Do I assume that the 30km walk north completes a 90 degree right triangle?
So logically, the camel could have went straight west and hit the 2nd oasis?

But then wouldn't the hypotenuse = 25km, which is less than the base = 30km?

 

[Thaakisfox]

No you don't assume that it is a right angle.

 

[TeenieWeenie]

Ooo yeah...which is why we use law of cos!

a²=25²+30²-[(2*25*30)cos60^o]

a²=625+900-[(2*25*30)cos60^o]
a²=1525 -1500cos(60^o) = 775
a=5*(31)^1/2

so that's the magnitude of the a vector?
now direction would be 30^o north of west with a distance of 5*(31)^1/2km?

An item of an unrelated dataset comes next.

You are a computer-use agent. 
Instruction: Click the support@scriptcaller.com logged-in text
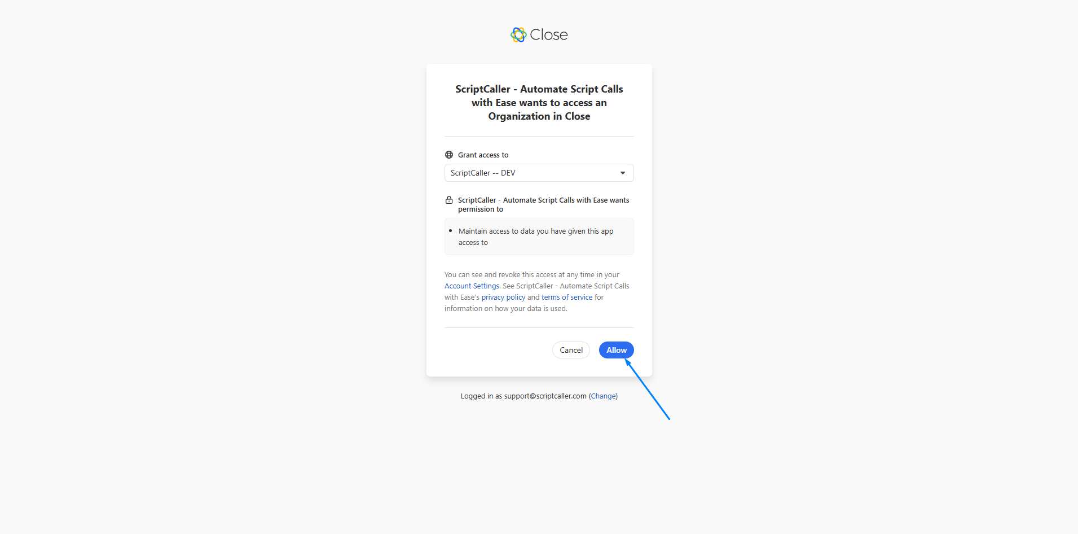click(545, 396)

How would I answer the question properly?

 

[Thaakisfox]

Yes that's the magnitude. But no the direction is a bit more tricky. Use the sine and cosine function to express that angle. (i.e. you have the three sides of a triangle and you know one of its angles is 60, now use sines and cosines to figure out the other angles.)

 

[TeenieWeenie]

I know my angle A is 60 degrees because the camel walked 30 degrees south of west and then turned straight ahead north, thus creating a 60 degree turn.
Correct me I'm wrong please -_-

using other law of cos:
solving for B angle:
25²= (5(31)^1/2)² + 30² - 2 (5(31)^1/2(30)cosB

625 = 775 + 900 -2(5(31)^1/2(30)cosB
-1050 / (-2(5(31)^1/2(30)) = cosB
according to my calculations: B is almost 90 degrees (it's actually 89.978 degrees).

solving for A angle:
900 = 775 + 625 - 2(5)(root31)(25)cos C
-500 = - 2(5)(root31)(25)cos C
2 = (root31)cosC
C = ~69 degrees.

How can this be so? 90 + 69 + 60 = 219 degrees > 180!

 

[Thaakisfox]

calculate it again ;) that's not 90 degrees.